Part of a data file:

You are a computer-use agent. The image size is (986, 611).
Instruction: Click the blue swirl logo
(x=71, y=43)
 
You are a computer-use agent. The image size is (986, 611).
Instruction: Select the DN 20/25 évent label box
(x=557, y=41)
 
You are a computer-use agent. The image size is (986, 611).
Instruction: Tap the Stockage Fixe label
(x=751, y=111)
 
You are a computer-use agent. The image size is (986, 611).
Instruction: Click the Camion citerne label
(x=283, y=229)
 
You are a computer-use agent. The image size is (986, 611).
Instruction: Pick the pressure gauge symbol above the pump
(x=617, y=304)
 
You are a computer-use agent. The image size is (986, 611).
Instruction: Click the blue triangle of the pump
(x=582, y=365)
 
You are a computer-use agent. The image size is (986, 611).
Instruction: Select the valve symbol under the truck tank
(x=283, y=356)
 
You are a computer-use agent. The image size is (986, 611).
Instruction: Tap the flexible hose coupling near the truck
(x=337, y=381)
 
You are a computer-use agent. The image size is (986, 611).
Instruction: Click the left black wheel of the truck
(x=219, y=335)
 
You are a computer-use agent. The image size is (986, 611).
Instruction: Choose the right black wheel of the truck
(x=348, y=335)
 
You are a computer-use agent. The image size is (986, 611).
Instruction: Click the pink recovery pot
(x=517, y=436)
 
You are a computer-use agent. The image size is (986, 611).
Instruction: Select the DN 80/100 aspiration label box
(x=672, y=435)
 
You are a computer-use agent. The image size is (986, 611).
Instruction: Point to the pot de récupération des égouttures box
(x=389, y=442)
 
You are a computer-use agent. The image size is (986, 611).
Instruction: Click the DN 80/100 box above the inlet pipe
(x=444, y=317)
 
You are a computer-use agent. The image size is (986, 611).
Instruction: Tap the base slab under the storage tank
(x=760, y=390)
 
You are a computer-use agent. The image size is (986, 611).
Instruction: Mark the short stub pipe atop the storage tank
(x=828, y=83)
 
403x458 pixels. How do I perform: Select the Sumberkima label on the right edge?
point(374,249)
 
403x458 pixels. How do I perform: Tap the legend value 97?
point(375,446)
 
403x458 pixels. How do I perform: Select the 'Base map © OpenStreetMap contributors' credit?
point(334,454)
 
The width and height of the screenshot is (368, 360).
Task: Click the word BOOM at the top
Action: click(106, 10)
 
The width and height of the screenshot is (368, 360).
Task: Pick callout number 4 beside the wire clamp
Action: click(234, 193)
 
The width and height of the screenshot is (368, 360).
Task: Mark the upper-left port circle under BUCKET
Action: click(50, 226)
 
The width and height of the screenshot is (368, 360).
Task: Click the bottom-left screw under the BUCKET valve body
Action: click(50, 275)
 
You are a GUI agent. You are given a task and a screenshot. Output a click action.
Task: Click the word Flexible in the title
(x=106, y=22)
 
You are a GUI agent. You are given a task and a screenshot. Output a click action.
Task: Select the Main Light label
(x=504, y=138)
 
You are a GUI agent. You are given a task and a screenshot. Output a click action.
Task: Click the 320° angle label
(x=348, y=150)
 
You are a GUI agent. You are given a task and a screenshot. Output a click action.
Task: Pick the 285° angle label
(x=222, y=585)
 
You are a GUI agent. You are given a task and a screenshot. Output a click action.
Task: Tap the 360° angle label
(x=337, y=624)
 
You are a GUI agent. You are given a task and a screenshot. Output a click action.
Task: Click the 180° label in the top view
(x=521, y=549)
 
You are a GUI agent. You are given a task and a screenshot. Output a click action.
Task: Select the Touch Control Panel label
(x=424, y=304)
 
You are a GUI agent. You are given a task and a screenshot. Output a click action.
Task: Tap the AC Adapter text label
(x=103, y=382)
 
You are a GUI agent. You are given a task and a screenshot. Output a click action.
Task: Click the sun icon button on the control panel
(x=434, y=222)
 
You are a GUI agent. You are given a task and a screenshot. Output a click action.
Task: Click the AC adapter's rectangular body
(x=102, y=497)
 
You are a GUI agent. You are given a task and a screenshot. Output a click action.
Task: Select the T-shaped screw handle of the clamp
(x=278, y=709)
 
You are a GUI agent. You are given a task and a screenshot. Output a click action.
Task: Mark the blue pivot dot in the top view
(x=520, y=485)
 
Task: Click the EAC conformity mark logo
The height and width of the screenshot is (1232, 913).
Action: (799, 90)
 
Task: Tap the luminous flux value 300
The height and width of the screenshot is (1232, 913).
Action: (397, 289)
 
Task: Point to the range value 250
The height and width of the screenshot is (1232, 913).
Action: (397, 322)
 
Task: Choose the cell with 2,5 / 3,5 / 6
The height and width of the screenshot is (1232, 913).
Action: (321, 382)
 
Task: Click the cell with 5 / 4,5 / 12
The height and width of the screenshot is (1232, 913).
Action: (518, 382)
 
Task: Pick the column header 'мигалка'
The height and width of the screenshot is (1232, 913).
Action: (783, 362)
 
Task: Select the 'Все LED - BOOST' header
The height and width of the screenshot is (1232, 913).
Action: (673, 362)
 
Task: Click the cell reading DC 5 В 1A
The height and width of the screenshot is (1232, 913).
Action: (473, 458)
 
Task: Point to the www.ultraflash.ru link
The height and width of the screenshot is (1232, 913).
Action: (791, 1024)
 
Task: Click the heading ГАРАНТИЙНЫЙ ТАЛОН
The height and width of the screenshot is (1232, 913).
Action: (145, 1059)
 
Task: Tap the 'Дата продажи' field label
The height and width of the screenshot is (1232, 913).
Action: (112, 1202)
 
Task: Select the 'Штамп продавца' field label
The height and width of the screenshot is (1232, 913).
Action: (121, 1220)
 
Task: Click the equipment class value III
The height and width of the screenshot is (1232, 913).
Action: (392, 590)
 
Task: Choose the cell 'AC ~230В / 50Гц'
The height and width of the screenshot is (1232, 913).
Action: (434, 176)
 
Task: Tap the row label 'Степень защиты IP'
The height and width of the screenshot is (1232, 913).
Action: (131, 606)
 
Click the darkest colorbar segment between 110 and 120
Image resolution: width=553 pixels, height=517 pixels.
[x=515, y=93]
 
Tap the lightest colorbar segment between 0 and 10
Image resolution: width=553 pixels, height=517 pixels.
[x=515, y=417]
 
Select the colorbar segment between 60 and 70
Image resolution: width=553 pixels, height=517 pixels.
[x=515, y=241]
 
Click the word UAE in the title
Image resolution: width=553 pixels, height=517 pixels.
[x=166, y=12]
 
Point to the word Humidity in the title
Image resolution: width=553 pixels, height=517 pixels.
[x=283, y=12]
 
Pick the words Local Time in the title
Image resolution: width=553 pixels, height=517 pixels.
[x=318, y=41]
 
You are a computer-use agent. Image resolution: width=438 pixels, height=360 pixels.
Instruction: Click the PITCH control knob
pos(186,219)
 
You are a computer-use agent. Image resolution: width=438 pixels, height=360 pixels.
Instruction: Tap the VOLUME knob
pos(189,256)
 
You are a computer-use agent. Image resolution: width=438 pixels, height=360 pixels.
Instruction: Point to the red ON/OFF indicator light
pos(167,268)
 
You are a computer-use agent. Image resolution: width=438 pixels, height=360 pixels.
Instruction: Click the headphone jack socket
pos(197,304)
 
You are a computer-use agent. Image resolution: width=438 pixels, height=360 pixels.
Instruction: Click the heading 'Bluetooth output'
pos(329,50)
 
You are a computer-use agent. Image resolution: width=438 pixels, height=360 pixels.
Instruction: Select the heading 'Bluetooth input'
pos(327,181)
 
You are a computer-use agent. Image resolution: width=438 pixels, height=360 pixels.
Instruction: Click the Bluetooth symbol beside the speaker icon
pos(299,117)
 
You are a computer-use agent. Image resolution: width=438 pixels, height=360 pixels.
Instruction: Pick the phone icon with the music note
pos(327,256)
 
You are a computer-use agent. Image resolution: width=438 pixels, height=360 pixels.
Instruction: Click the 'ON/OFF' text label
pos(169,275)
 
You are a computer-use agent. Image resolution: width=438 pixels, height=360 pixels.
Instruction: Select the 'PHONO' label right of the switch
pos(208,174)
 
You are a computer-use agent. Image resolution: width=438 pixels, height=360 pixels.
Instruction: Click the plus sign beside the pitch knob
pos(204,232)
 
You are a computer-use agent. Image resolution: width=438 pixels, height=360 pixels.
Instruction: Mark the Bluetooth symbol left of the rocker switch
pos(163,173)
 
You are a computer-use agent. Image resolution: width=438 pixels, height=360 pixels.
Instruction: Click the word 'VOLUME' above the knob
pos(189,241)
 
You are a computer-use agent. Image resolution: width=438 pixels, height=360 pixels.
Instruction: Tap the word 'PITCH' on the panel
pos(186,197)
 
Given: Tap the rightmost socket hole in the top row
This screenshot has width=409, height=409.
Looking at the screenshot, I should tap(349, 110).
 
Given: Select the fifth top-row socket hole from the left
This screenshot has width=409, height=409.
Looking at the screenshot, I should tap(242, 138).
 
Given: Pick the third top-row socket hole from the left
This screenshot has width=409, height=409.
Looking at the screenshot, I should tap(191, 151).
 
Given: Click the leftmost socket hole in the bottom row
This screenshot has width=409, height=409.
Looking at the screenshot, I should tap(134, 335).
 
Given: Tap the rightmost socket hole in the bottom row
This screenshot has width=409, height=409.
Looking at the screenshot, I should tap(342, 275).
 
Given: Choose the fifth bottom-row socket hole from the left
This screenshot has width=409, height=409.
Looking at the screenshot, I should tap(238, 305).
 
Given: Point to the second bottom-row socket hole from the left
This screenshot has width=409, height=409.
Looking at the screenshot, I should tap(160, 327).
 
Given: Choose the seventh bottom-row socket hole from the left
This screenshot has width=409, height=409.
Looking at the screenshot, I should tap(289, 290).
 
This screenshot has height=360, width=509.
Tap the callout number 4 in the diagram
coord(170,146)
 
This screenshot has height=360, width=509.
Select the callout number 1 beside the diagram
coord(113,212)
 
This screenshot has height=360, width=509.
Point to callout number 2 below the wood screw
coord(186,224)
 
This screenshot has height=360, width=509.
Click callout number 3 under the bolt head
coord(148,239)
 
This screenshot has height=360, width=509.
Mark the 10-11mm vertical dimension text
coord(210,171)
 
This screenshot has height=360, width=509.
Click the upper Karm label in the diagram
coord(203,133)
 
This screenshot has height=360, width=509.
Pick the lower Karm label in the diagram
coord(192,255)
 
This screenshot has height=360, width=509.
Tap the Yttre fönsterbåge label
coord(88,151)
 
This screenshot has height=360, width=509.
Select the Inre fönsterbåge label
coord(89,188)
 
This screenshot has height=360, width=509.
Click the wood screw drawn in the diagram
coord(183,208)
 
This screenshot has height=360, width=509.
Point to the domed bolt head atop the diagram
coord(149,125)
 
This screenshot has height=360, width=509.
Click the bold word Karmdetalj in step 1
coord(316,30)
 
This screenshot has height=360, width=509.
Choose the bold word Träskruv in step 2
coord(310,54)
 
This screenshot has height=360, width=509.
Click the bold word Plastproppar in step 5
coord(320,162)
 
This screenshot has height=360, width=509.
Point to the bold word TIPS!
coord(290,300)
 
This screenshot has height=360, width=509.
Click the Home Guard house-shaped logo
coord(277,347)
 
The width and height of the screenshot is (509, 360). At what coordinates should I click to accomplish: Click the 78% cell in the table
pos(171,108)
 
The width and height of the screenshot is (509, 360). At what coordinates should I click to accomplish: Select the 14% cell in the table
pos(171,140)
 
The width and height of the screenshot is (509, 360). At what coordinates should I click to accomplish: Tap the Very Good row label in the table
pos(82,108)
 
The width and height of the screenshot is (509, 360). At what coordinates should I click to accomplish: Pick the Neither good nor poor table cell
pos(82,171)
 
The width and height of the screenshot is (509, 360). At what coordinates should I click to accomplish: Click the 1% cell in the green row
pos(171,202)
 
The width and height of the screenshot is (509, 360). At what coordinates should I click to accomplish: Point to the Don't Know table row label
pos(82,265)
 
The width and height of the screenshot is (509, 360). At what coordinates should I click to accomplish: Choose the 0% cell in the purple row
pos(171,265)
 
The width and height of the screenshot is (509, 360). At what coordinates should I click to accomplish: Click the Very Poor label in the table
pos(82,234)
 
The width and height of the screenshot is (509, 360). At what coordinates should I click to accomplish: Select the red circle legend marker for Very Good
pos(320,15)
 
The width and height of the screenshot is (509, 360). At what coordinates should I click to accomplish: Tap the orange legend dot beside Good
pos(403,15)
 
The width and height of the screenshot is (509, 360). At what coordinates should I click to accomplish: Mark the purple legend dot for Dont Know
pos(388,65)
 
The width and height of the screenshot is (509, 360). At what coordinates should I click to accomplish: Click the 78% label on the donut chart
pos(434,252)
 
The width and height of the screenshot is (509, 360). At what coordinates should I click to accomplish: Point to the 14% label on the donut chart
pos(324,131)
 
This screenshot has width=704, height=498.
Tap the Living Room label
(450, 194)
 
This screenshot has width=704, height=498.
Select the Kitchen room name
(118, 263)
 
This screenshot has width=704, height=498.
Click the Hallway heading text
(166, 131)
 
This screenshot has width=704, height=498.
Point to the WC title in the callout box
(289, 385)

◆ EXERCISE AIM
Rewrite the rows starting at the line that contains "403x458 pixels. How do I perform: Select the 'Base" and ending at the line that contains "Action: click(50, 226)", replacing "wire clamp" with "cable clamp" and leaving everything else unchanged.

◆ TASK RESULT
403x458 pixels. How do I perform: Select the 'Base map © OpenStreetMap contributors' credit?
point(334,454)
 
The width and height of the screenshot is (368, 360).
Task: Click the word BOOM at the top
Action: click(106, 10)
 
The width and height of the screenshot is (368, 360).
Task: Pick callout number 4 beside the cable clamp
Action: click(234, 193)
 
The width and height of the screenshot is (368, 360).
Task: Mark the upper-left port circle under BUCKET
Action: click(50, 226)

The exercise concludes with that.